Since it wasn't uncommon for slaves to have children sired by dwellers of the plantation house, some wonder if the Sharpton/Thurmond connection could be more than two men who ran for president.
This scintillating possibility has ignited a fire under the Internet bloggers and other media types as they ponder the meaning of it all.
One blogger commented, "I just recently discovered that I'm descended from Adam. What's the big deal with Sharpton and Thurmond?"
I'm not sure if this blogger is sarcastic, subtly ironic, or just plain idiotic. Nevertheless, the story has people talking.
Just what is the big deal? For people unfamiliar with genealogy and its inherent twists and turns, it's a gee-whiz head-scratcher. For people interested in social history, it's fodder for dozens of dissertations on slavery, segregation, and economic and social opportunity.
For the average curiosity-seeker, it's the motivation to park in front of the computer and start looking for your own famous or infamous ancestors. That's the deal that makes me cringe a little.

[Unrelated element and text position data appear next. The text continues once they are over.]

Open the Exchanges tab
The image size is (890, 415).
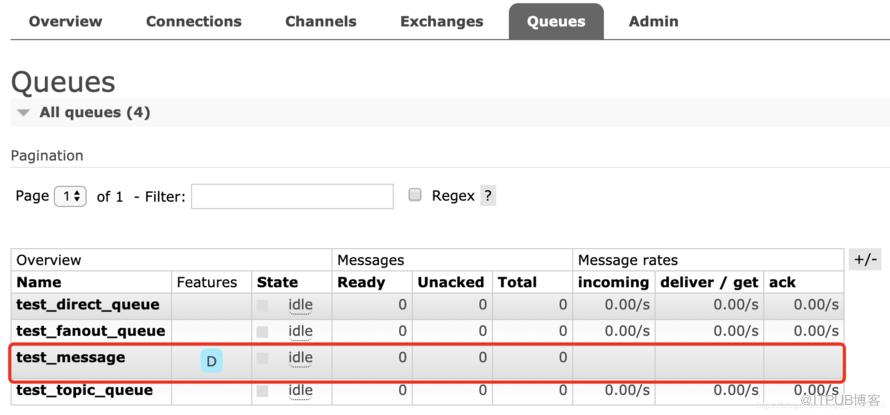click(442, 22)
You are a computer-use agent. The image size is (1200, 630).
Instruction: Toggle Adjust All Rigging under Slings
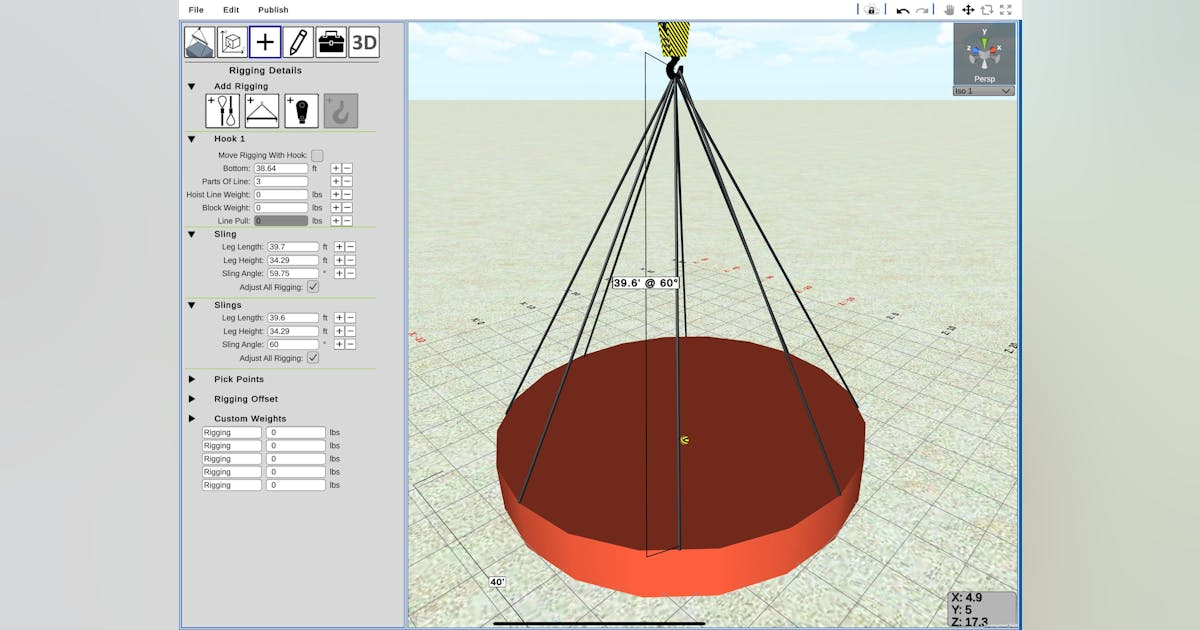pos(312,358)
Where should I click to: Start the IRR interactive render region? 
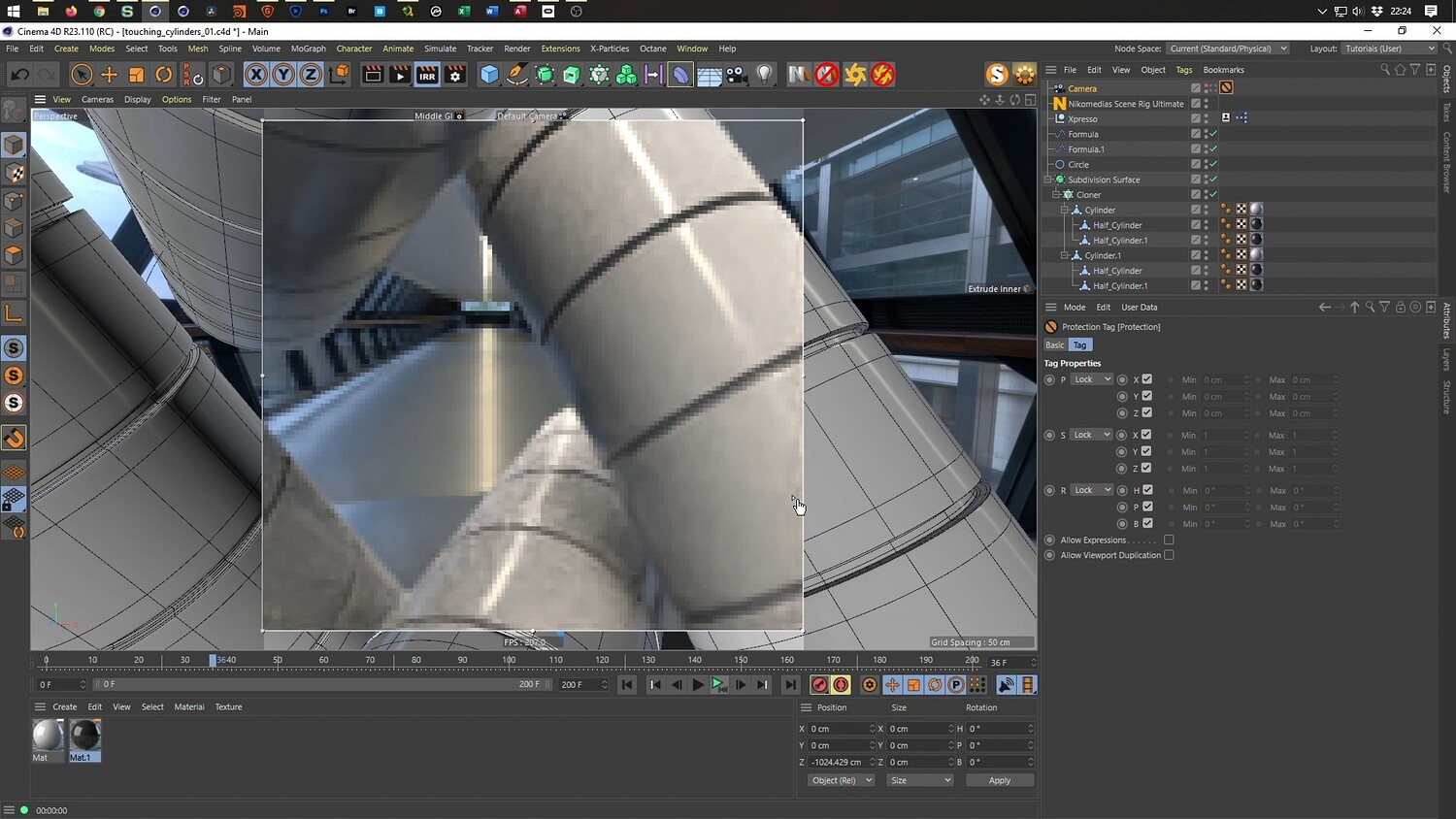427,75
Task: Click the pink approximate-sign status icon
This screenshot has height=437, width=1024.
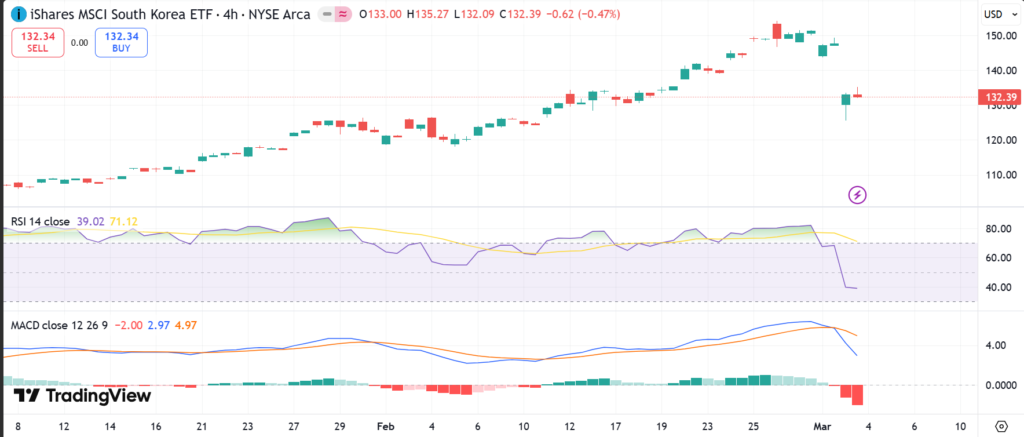Action: pos(343,16)
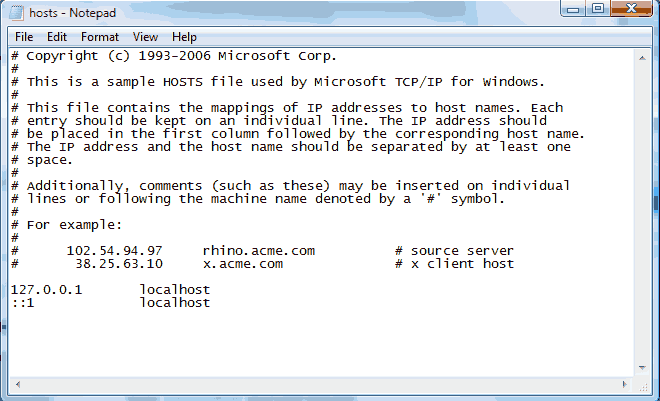The height and width of the screenshot is (401, 660).
Task: Open the Format menu
Action: click(100, 37)
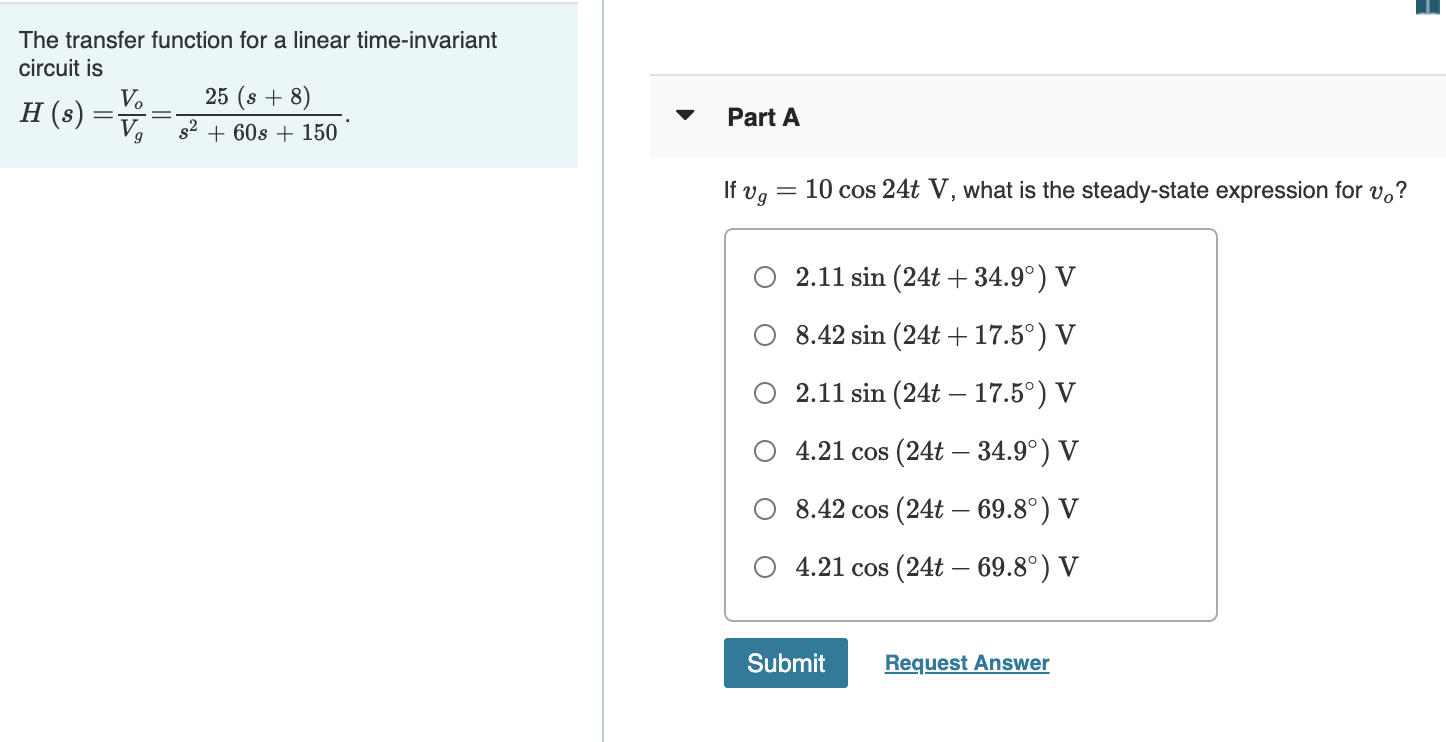Click the first answer option's label text
This screenshot has width=1446, height=742.
pos(934,277)
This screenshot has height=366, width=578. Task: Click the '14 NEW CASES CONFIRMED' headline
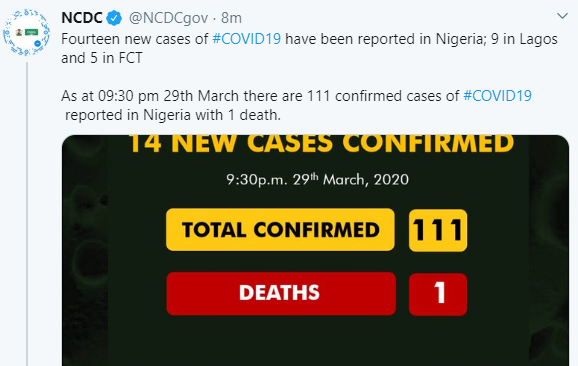click(x=321, y=144)
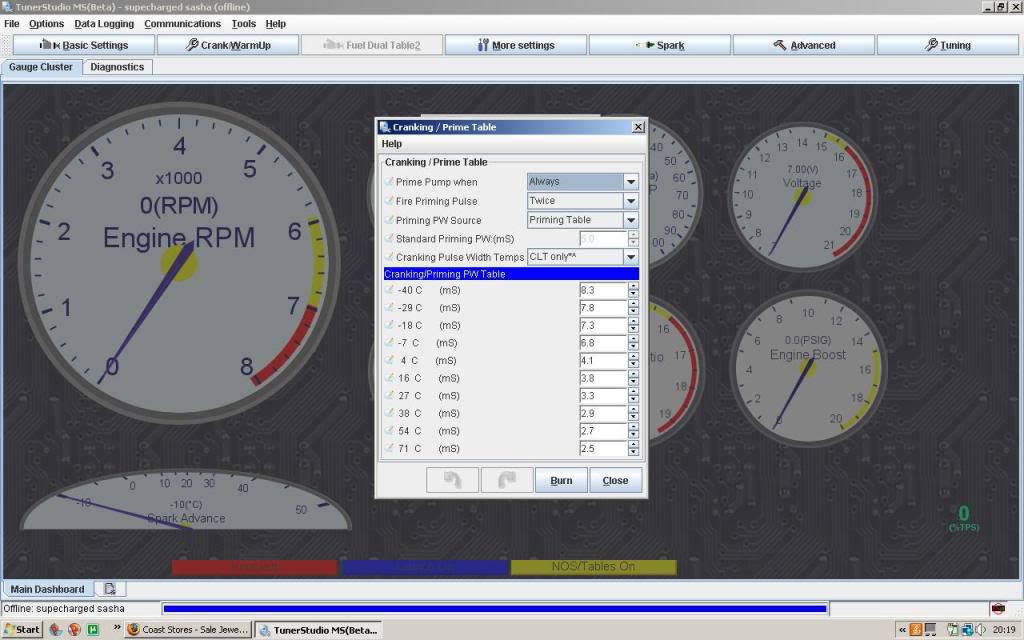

Go ahead and hunt for your ancestors on the Internet, but keep in mind it's a "caveat emptor" activity.
I use the Internet every day in my research. But I'm cautious. Hundreds of my distant relatives have posted family trees on the Internet that include my family branches. I look at those occasionally and use the details simply as clues for further research.
When you see family trees with women having children when they're four years old, and when you see people buried in states they never visited, it doesn't take long to realize that this research is suspect.
Use the Internet to research your family tree, but don't gleefully download page after page of undocumented genealogies and then declare that you're done researching your family history.
I use Internet resources that are based on original documents like census records. I also hunt for records from reliable sources like state libraries and archives.The professionals at Ancestry.com who researched Sharpton's family tree did just that. They used valid, primary documents to uncover his roots.
When you find something about your family tree on the Internet, find out where the information came from. If there isn't any documentation with the information, it's just a clue, not a fact.
Anyone can declare they have famous relatives, and many people can find a family tree on the Internet that says it's so. But until you have verifiable proof obtained through cautious and careful research, I'd hold off planning the family reunion with your famous "relatives."